EXERCISE TASK 1
Can you edit the pointing listing below so that "column header" becomes "heading" and everything else stays the same? Leave the pictures out of your answer.

Right to participate and notice of participation
Shareholders who wish to participate in the Annual General Meeting must
• be listed as a shareholder in the share register kept by Euroclear Sweden AB concerning the circumstances on April 27, 2022 and
• give notice of participation in the Annual General Meeting no later than May 4, 2022 by having submitted a postal vote in accordance with the instructions under the heading Postal voting below, so that the postal vote is received by Profoto no later than that day.
In order to be entitled to participate in the meeting, a shareholder whose shares are registered in the name of a nominee must, in addition to giving notice of participation in the general meeting, register its shares in its own name so that the shareholder is listed in the presentation of the share register as of April 27, 2022. Such re-registration may be temporary (so-called voting rights registration), and request for such voting rights registration shall be made to the nominee, in accordance with the nominee’s routines, at such a time in advance as decided by the nominee. Voting rights registrations that have been made by the nominee no later than April 29, 2022 will be taken into account in the presentation of the share register.

EXERCISE TASK 2
Do these statements agree with the passage on the right to participate? For each one, answer yes or no and quote the deciding words from the passage.
(a) Notice of participation is given by submitting a postal vote.
(b) Re-registration of shares held through a nominee must be permanent.
(c) Voting rights registrations made by the nominee no later than April 29, 2022 will be taken into account.

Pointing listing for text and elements
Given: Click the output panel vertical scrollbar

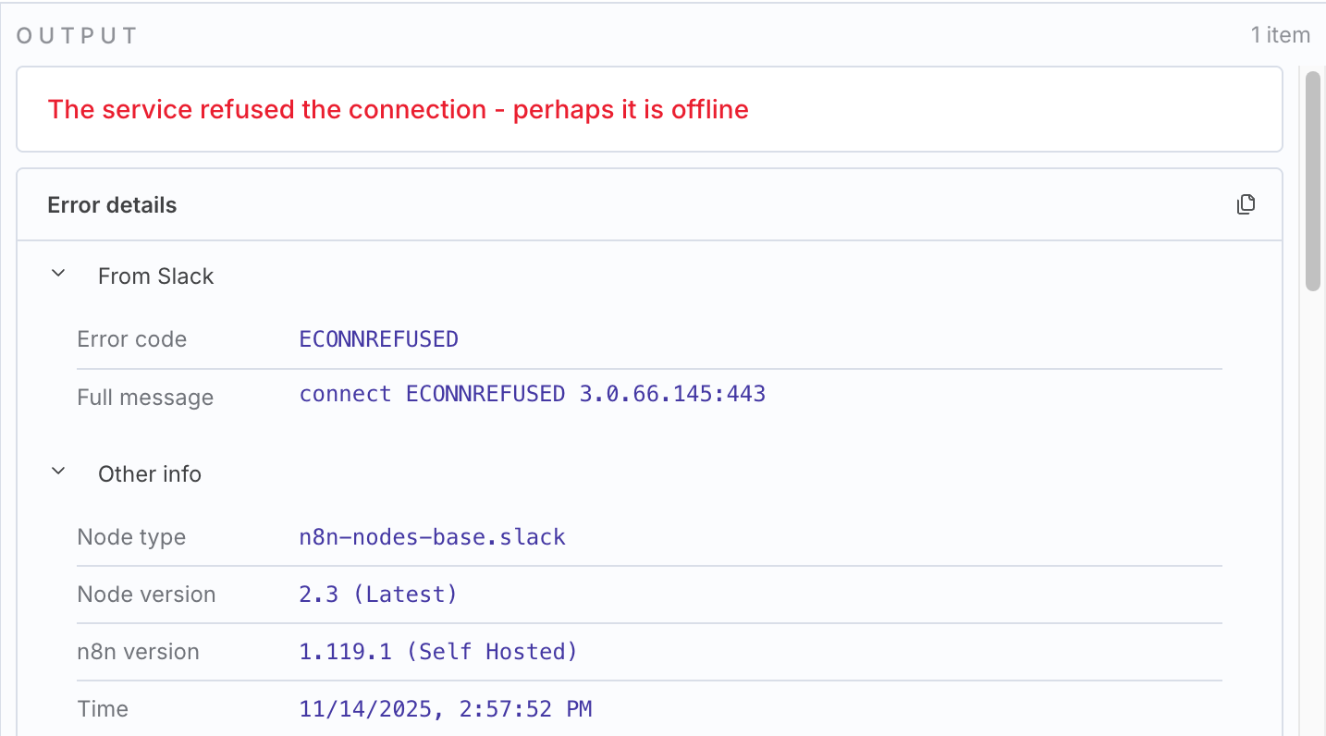Looking at the screenshot, I should [1312, 182].
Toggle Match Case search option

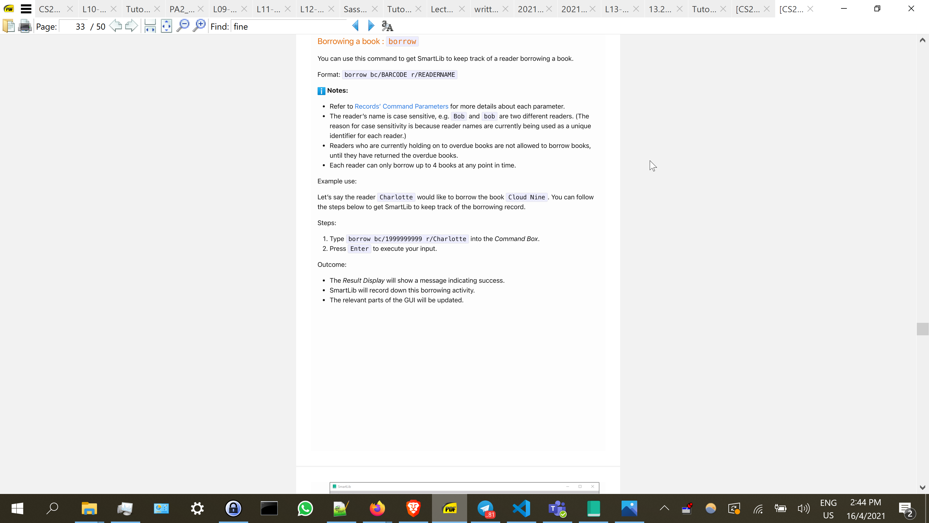coord(387,26)
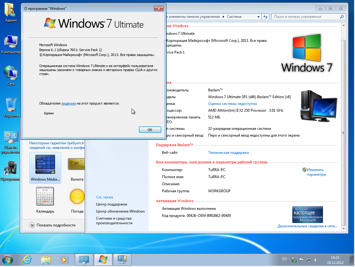
Task: Open the Сеть network desktop icon
Action: pyautogui.click(x=11, y=74)
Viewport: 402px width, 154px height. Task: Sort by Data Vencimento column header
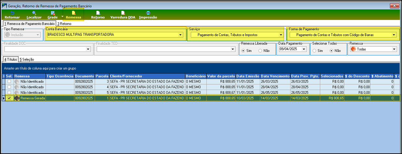(275, 76)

OUTPUT 1
Given: Click the output panel vertical scrollbar

Looking at the screenshot, I should [1312, 182].
Toggle Match Case search option

coord(387,26)
Task: Open the Сеть network desktop icon
Action: pyautogui.click(x=11, y=74)
Viewport: 402px width, 154px height. Task: Sort by Data Vencimento heading
(275, 76)

OUTPUT 2
(a) Yes: "give notice of participation in the Annual General Meeting no later than May 4, 2022 by having submitted a postal vote"
(b) No: "Such re-registration may be temporary"
(c) Yes: "Voting rights registrations that have been made by the nominee no later than April 29, 2022 will be taken into account in the presentation of the share register."